Look through the lines below and extract any with the word "computer".
··· Information supplied ···
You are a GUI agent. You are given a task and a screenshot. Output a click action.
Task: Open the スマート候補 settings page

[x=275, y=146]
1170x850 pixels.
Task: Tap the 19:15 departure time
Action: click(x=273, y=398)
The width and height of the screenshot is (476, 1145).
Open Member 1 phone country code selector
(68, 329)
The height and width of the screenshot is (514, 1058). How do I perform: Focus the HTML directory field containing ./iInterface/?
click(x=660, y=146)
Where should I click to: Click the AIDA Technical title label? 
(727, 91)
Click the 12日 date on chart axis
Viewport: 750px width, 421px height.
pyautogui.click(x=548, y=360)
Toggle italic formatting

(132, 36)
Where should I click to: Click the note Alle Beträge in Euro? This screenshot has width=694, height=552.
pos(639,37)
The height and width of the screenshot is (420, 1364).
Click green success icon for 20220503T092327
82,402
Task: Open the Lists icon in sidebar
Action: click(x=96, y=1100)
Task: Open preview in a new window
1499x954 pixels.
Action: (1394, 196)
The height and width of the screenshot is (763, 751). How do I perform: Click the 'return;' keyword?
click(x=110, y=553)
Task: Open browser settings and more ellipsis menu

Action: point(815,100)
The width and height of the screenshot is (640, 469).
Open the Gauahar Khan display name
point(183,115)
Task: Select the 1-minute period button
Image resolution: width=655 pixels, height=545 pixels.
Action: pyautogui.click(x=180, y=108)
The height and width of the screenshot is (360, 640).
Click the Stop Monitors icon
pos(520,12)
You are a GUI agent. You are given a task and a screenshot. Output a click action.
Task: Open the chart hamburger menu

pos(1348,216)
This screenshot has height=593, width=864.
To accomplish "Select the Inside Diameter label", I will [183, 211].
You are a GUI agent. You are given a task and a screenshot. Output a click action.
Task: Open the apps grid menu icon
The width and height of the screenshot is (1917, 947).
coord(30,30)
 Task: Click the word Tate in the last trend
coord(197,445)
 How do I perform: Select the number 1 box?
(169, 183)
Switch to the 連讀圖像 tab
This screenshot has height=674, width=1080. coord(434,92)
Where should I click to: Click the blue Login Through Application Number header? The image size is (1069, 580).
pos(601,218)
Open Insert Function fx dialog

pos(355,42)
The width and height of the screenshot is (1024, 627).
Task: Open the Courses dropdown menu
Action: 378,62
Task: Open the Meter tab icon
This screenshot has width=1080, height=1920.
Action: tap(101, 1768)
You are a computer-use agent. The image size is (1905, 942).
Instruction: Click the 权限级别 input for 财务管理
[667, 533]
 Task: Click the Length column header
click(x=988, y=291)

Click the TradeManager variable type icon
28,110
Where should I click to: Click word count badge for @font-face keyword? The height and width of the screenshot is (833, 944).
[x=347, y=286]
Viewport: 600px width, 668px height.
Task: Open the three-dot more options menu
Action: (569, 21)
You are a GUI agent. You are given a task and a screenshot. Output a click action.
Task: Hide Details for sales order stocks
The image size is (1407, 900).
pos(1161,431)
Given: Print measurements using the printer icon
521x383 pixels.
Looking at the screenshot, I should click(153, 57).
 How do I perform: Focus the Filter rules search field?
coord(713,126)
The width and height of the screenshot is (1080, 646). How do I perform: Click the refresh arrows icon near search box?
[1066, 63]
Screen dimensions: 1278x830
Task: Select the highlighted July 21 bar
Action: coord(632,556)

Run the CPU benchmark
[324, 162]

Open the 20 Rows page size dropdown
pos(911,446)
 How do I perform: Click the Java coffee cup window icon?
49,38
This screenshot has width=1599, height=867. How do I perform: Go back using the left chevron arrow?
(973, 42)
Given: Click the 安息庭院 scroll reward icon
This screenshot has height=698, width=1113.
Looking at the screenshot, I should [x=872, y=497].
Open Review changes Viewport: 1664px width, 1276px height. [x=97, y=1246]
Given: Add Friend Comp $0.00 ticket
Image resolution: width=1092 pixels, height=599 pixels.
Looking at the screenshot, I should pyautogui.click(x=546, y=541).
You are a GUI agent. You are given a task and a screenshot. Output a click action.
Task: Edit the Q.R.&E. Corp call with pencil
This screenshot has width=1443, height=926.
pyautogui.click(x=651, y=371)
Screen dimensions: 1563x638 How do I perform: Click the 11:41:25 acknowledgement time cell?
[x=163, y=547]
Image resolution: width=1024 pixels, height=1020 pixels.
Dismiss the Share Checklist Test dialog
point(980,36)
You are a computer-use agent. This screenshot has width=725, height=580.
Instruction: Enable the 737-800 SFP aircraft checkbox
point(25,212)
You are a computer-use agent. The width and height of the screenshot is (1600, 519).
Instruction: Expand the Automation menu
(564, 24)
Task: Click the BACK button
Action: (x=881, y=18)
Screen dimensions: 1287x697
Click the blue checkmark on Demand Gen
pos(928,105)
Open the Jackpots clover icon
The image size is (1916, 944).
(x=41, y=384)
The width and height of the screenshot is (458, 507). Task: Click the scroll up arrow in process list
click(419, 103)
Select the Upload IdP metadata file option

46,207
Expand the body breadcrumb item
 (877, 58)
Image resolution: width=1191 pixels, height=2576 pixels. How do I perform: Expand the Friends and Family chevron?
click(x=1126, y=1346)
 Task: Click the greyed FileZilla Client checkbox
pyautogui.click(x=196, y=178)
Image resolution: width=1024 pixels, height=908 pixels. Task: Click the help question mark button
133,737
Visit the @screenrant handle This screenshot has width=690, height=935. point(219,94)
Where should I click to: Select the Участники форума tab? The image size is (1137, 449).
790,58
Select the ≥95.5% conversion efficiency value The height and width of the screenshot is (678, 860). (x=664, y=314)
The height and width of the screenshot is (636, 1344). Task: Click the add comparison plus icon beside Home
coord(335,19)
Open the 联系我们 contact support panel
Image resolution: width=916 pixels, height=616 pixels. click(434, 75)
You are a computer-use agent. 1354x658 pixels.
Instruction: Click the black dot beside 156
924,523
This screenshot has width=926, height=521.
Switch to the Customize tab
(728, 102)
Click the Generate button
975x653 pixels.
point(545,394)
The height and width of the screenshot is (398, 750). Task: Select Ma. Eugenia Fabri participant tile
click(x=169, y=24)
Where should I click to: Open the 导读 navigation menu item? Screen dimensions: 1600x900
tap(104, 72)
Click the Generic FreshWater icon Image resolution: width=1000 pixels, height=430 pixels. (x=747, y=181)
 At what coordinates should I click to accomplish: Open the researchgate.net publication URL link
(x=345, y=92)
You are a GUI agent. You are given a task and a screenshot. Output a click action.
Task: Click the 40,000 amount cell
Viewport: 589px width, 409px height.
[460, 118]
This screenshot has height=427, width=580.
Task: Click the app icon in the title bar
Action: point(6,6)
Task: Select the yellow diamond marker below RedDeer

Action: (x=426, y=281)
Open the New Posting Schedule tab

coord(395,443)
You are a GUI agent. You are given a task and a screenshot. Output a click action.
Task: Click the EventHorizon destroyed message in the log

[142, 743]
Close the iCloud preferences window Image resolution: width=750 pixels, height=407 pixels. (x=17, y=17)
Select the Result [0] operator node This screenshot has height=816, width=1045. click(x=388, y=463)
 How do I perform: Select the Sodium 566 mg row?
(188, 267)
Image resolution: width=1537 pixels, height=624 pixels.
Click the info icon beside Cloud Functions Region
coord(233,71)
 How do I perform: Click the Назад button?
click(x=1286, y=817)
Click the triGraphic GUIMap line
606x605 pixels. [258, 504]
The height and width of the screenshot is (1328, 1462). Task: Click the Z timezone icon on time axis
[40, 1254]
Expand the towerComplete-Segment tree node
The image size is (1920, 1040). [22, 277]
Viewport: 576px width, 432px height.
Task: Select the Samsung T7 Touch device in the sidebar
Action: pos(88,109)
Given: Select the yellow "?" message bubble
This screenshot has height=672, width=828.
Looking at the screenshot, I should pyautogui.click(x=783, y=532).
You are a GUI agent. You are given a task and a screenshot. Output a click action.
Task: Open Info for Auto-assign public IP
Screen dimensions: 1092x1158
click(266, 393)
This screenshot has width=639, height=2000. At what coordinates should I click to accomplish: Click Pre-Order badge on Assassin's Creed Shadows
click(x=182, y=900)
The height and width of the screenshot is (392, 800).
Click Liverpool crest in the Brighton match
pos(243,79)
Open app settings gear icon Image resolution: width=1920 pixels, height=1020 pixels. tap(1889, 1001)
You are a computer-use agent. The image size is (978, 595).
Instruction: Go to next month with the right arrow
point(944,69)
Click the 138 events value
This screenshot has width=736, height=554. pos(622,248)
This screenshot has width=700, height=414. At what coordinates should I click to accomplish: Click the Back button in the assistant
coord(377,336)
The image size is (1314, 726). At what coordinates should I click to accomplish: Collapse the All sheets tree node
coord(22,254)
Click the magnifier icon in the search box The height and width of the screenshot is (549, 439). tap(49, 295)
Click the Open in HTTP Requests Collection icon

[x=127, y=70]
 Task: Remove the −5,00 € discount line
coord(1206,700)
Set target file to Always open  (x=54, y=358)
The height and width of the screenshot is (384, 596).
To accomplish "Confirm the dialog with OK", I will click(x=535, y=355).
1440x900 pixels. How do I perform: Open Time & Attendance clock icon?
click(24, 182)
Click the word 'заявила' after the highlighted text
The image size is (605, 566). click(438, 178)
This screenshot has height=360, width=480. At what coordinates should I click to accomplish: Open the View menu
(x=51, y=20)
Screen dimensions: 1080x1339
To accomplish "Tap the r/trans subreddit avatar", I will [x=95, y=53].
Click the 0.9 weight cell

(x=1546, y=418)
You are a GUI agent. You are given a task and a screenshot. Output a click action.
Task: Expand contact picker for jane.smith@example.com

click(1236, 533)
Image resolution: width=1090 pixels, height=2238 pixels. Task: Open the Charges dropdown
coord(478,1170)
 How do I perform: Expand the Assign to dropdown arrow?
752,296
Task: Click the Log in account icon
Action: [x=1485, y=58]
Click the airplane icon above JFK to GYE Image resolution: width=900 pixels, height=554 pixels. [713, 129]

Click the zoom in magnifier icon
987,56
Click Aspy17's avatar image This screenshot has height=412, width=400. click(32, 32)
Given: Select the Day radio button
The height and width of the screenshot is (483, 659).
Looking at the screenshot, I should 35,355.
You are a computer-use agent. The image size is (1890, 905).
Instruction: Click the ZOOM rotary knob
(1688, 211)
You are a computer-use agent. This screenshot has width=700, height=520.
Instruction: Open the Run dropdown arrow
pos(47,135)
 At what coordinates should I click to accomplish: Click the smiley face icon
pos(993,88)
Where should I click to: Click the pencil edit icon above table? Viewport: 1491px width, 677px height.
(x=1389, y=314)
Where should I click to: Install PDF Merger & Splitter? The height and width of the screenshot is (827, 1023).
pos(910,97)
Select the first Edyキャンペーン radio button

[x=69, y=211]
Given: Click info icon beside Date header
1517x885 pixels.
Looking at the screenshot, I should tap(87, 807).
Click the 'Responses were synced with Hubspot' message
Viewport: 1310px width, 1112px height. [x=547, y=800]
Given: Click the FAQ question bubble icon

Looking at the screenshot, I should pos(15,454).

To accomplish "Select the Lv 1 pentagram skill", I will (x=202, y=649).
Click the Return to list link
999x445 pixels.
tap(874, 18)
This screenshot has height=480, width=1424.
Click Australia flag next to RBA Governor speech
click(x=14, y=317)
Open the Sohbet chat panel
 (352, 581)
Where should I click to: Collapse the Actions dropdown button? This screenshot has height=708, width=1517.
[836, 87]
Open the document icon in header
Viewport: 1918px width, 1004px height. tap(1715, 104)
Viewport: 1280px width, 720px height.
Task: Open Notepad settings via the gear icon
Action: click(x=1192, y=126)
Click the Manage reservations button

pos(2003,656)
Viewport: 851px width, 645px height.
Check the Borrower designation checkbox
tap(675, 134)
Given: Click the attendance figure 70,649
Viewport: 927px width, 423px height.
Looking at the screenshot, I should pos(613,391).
···
● Solution
You are a computer-use agent. The image size is (1905, 942).
You are a computer-use agent. This screenshot has width=725, height=580.
You are a computer-use agent. The width and height of the screenshot is (1600, 519).
You are a computer-use agent. 1354x658 pixels.
You are a computer-use agent. The image size is (978, 595).
You are a computer-use agent. The image size is (1890, 905).
You are a computer-use agent. This screenshot has width=700, height=520.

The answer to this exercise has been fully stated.